Investors reported for a record 338 meetings, and companies will hold 255 meetings. As pointed out by the President of the Zagreb Stock Exchange, Ivan Gažić, the goal is to promote ”top-notch” companies from both markets. As part of this, he announced that on June the 19th, he will begin calculating the Adria Prime index, which will consist of five companies from the Prime Market of the Zagreb Stock Exchange and nine from the Slovenian SBI TOP index. The Slovenian side will not include Mercator or Intereuropa.
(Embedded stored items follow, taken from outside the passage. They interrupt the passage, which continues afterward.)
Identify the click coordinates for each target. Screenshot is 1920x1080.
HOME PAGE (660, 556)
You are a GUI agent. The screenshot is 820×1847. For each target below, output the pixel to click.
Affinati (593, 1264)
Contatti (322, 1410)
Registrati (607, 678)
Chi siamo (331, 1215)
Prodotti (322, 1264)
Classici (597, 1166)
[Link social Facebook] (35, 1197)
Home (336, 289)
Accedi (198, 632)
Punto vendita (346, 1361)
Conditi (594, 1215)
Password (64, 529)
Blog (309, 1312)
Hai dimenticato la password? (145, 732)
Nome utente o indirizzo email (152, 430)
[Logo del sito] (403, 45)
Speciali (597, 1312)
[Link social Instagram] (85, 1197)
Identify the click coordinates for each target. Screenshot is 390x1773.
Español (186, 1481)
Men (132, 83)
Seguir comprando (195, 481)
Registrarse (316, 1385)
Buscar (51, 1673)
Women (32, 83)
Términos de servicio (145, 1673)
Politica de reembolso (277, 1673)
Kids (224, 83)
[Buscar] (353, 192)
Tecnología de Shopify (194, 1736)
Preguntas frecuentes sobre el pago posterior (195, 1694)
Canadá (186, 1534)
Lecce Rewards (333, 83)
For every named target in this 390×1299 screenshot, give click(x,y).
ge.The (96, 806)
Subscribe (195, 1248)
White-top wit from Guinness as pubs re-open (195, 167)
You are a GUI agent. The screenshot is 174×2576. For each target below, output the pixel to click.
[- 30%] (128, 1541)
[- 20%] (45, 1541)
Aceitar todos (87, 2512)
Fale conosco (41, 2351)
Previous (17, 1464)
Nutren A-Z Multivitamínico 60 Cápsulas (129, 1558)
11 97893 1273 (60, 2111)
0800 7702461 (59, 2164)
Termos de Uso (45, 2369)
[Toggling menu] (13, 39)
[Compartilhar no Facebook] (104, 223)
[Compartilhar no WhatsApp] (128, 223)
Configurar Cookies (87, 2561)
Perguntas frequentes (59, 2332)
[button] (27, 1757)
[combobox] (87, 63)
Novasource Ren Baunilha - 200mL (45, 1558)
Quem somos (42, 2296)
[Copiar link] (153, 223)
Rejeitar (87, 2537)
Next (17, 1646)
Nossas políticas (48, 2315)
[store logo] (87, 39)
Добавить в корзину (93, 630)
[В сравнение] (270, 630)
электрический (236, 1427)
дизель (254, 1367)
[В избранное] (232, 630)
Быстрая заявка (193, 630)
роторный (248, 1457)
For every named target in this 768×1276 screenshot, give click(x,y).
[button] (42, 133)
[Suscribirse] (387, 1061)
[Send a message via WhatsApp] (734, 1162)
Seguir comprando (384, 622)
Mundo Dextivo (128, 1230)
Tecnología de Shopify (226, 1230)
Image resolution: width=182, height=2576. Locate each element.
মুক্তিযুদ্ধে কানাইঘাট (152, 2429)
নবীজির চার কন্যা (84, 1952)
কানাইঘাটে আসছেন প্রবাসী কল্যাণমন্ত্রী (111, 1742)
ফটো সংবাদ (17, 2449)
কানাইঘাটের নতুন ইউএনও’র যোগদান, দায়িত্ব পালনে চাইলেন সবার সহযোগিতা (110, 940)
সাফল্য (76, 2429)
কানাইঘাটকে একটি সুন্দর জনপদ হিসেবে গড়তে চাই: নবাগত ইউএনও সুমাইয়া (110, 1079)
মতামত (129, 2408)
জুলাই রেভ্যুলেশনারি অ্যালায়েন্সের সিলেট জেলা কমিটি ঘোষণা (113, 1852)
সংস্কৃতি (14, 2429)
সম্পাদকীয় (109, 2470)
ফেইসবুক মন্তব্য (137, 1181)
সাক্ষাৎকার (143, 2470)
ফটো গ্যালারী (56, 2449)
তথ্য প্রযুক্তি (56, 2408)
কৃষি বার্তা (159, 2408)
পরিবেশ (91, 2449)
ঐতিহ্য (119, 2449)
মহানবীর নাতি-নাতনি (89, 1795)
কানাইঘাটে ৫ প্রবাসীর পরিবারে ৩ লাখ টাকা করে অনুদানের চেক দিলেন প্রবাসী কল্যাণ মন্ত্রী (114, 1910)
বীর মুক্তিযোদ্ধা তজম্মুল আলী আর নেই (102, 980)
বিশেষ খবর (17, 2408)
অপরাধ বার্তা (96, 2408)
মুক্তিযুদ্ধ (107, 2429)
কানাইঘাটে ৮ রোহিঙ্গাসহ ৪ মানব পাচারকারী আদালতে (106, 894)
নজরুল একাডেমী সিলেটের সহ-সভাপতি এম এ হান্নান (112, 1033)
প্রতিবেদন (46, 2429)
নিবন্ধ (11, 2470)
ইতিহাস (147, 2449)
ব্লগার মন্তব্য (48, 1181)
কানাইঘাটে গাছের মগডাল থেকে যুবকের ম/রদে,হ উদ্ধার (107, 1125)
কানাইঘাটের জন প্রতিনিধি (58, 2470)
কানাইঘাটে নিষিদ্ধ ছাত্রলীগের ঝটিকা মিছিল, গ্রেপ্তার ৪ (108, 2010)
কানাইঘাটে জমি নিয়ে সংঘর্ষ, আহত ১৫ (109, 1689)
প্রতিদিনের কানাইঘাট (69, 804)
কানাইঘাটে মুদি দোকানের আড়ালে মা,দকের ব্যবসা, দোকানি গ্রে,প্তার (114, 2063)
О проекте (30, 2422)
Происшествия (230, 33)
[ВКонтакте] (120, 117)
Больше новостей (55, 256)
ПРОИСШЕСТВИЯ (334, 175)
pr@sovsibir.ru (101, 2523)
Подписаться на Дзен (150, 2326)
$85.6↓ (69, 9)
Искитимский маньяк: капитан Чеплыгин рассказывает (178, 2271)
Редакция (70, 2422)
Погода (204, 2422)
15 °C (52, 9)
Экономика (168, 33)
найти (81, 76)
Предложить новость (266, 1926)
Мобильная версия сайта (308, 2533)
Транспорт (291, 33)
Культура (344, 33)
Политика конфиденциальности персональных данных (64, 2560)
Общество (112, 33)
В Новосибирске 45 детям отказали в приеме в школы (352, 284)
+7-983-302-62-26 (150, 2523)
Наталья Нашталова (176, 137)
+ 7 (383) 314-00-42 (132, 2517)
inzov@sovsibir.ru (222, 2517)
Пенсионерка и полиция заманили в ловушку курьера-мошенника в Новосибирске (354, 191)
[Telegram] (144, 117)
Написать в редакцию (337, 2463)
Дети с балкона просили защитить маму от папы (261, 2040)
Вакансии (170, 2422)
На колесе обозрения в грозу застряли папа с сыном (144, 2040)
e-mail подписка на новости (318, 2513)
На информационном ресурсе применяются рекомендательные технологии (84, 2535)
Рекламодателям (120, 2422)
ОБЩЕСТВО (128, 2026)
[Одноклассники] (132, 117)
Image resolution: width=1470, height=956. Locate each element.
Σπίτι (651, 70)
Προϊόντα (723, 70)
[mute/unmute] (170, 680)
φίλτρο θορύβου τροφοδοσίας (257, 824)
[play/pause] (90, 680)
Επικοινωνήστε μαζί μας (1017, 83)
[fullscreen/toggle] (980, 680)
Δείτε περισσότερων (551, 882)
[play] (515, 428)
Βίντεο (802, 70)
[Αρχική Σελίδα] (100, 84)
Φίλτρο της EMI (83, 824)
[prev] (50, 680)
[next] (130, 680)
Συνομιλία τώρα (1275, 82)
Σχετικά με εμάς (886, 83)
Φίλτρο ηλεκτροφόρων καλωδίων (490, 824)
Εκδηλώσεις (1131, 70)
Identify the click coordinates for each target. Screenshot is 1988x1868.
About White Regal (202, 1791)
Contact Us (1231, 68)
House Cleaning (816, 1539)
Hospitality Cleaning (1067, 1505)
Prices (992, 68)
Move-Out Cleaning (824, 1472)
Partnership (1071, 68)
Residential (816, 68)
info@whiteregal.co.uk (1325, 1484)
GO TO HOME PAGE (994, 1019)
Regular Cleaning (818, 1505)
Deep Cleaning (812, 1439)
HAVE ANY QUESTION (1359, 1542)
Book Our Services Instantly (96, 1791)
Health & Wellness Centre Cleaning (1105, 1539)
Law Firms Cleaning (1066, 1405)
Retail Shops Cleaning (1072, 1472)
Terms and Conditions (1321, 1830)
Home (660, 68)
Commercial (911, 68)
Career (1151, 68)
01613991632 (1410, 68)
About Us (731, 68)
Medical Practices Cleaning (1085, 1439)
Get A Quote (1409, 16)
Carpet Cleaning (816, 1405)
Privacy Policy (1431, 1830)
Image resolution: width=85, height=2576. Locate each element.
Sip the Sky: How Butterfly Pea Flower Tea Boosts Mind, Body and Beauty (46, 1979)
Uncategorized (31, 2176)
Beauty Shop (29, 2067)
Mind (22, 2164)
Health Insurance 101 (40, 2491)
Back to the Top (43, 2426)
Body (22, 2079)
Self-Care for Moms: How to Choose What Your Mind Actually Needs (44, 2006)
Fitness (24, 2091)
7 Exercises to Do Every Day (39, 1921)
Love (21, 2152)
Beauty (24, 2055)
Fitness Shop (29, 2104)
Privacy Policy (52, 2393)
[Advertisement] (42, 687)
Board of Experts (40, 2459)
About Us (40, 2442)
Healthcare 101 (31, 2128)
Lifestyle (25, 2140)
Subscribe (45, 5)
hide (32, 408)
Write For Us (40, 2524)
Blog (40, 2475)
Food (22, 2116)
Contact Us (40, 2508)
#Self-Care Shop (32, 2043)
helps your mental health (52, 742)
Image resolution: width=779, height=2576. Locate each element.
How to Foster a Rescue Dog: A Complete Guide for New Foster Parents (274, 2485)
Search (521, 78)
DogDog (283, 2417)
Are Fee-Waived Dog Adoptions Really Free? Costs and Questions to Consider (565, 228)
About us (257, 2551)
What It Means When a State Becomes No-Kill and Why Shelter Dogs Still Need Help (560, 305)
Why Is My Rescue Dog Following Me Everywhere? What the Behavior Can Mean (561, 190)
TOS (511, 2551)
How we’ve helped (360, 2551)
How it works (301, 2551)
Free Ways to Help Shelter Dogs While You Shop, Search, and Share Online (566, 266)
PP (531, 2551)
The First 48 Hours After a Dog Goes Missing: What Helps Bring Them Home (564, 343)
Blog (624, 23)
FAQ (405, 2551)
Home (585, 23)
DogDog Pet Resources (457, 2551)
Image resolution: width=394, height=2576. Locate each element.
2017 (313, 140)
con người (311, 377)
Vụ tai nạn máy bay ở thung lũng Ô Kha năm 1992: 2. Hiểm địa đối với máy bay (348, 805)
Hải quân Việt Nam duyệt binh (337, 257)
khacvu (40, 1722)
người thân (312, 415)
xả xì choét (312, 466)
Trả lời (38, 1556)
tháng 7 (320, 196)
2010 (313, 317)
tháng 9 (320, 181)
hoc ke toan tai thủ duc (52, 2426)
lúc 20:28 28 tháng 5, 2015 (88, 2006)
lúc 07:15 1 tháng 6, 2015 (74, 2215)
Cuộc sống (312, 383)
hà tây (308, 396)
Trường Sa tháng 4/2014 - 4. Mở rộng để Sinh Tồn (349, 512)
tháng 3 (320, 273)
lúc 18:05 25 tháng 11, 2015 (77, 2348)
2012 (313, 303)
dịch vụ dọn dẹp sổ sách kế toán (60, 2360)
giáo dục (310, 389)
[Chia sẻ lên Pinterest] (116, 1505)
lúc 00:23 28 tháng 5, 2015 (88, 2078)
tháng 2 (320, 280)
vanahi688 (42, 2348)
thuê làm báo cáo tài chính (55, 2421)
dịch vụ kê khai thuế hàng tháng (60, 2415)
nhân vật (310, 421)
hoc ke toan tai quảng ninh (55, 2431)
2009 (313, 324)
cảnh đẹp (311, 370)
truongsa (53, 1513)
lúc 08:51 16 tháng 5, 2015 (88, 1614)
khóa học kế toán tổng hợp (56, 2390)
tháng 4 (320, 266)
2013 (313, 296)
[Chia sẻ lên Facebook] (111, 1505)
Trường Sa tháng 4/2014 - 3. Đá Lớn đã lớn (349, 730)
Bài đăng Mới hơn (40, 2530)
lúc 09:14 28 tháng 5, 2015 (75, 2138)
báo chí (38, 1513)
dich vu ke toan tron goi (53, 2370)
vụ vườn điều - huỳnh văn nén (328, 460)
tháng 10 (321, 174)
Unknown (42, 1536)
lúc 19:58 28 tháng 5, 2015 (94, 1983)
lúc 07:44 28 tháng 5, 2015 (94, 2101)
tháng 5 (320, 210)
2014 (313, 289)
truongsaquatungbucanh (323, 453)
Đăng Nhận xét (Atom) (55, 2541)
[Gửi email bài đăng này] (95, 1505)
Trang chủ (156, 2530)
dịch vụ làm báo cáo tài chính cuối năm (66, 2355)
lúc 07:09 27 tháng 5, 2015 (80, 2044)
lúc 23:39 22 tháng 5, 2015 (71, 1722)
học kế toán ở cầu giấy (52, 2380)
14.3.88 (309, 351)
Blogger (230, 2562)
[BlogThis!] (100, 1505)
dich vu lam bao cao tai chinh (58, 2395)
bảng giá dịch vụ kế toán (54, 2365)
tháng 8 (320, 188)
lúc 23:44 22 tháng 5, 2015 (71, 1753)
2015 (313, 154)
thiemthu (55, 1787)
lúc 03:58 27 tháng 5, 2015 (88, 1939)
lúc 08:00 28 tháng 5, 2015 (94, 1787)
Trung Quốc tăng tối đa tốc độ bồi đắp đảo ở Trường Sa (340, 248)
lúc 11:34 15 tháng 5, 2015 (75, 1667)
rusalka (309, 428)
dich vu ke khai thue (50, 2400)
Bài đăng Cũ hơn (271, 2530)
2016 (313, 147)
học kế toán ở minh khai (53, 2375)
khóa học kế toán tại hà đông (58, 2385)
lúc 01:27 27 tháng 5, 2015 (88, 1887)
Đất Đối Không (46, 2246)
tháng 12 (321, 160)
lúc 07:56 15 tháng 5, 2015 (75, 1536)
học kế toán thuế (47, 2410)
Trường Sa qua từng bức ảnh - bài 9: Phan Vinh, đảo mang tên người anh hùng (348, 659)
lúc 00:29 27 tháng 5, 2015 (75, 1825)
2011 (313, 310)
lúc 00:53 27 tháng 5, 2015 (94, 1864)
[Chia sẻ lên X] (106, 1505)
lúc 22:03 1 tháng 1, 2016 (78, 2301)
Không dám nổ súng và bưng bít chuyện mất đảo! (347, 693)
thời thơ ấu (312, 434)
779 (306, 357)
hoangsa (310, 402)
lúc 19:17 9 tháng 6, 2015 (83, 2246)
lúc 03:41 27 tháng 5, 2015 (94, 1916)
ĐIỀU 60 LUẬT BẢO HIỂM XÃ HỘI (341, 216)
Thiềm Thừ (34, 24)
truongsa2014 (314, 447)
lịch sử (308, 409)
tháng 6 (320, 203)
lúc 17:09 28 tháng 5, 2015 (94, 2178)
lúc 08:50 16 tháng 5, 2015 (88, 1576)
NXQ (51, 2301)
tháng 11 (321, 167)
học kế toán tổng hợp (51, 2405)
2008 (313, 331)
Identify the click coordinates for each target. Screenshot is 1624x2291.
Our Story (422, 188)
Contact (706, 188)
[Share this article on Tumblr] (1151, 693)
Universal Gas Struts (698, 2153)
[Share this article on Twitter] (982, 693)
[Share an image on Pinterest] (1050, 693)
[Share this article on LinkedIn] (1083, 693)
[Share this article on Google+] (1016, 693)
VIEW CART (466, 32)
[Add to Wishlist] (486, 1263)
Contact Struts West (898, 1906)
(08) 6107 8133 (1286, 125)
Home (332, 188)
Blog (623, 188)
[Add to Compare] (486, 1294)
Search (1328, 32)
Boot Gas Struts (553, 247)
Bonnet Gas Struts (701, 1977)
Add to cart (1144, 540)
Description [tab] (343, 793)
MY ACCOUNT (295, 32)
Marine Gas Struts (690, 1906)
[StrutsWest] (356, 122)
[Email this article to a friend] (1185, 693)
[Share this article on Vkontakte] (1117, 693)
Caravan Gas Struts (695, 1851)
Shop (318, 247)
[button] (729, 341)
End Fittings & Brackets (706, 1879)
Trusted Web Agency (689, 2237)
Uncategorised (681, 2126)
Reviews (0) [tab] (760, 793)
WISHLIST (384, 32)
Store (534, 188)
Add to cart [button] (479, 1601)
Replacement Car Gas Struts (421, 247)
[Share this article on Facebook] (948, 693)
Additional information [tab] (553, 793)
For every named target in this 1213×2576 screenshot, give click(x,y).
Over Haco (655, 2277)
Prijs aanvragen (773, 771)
Reflecting on the situation on the Slovenian market, the CEO of the Ljubljana Stock Exhange, Aleš Ipavec, said that last year was marked by the departure of Gorenje.

Soon, the Slovenian Government will list another ten percent of the shares of the bank on the Ljubljana Stock Exchange, and Ipavec expressed the hope that several more companies will be available on the stock exchange during this year and next year.

Tea Pevec, director of research at Interkapital Securities, and Davor Špoljar, senior analyst of the capital market at Erste Bank, spoke about the prospects of the Slovenian and Croatian markets. In terms of the view of the Slovenian market, Pevec started with a macroeconomic review, pointing out that the Slovenian economy has experienced impressive GDP growth over the last two years, which was four percent above the European average.

Growth is also expected for this year and for next year, primarily due to the slowdown in exports to leading foreign trade partners, notably Germany. Regarding the inflation rate in Slovenia, it is comparable to that of the EU, Pevec pointed out.

She also emphasised the dynamics of Slovenia’s declining public debt, which was also positively influenced by the growth of the economy, and predicted that by 2021, Slovenia’s public debt would fall to 60 percent of GDP.

The Slovenian capital market is larger than the Croatian, Serbian and Bulgarian markets, and in the last five years, the SBI TOP index has grown by a significant eighteen percent, which is more than the average of fourteen percent of the comparable markets.

Croatia’s Davor Špoljar pointed out that the crisis in Agrokor (now Fortenova) halted Croatia’s market recovery, but the Croatian tourism sector has fared well in terms of the best stock market result. He also stressed that the market structure has changed over the last five years. While five years ago tourist shares held a mere two percent of the share of such ”traffic”, they now account for a massive thorty percent.